The seminar is punctuated by an opportunity to practice what they have learned face-to-face with professionals in their field of interest. More than 60 students participated in a professional networking reception in November, where they met with experts in accounting, business law, finance, human resources, insurance, digital marketing and several other fields.

"We are really trying to help students who don't know what to expect," said Trente Arens, director of alumni relations. "I think there's a lot of nervousness when graduates go out into the working world, no matter what profession they choose. They're trying to figure out, 'Am I cut out for the financial world? Should I have gone into something else?'"

The experts who participated in the networking reception included several Benedictine alumni who have gone on to enjoy successful careers or are just embarking on careers and can relate to the trepidation felt by the soon-to-be college graduates.
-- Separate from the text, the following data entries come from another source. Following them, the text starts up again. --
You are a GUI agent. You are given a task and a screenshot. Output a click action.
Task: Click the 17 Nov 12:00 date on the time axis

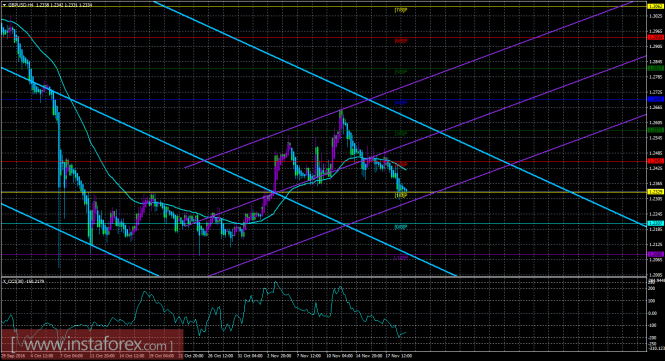tap(400, 356)
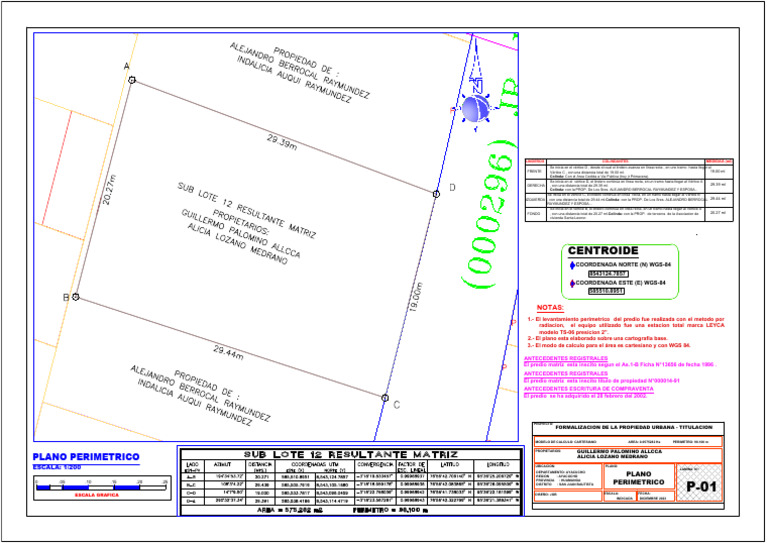Select the 20.27m side dimension text
The image size is (768, 543).
pos(109,190)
                                                                                                                                                                                                                       
 

"I have had the benefit of a blessed career where I have had mentors support and direct my professional growth," said Chris Adams, executive director of Value Chain Services for Network Services Company and a Benedictine alumnus.
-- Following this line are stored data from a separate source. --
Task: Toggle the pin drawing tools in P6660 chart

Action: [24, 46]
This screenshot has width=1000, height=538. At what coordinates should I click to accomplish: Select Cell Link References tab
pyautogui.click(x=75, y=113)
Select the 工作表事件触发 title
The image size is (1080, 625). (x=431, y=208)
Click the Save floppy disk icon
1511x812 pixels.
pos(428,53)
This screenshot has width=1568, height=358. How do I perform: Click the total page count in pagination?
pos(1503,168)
"I wanted to provide that learning to the exemplary students at Benedictine. I also wanted to collect resumes so that I might fill my internships with some of these terrific students."

Students met with at least three different experts at small-table discussions to learn how to bridge the college-to-career leap. Some of the industry experts also offered the students advice on how to customize their resumes for their highly focused employment networking.

"I was very impressed with the students' preparation, attentiveness and professionalism," Adams said. "They asked some very good questions and were active listeners. My advice to the students centered on career versatility, a strength with their liberal arts education, and that they must start their networking now and use social media judiciously when networking."

                                                                                                                                                                                                                       
 

The students who participated in the program walked away feeling confident that their future job searches will result in a lasting and rewarding career.

"I feel this event was extremely important because we go through four years in an effort to earn a degree, but many times, after we have that degree, we have a hard time using it," said Faizah F. Bilfagi, a senior business and economics major from Naperville.

"I feel that the college took the extra step to not only give us the tools of education, but to show us how to use such tools in the real world."

Buoyed by the confidence she gained by attending the personal branding seminar, Bilfagi met with six experts at the networking reception and received offers of assistance from several.

"This event was so successful because we had students there who felt prepared," Arens said. "It wasn't one of those scary networking sessions where you're going in with no idea of what you're doing. The students felt prepared by the seminars the Goodwin College of Business offers and they left with a lot of confidence. That's the biggest thing -- building their confidence."

The Personal Branding for Business program continues in spring 2017 with four additional personal branding seminar sessions integrated with an Academic and Career Enrichment Center career fair event, alumni mentoring and another networking reception.

Each of the other colleges at Benedictine University -- liberal arts, science, and education and health services -- also are doing alumni-student networking events to bring this program to all students, regardless of their majors.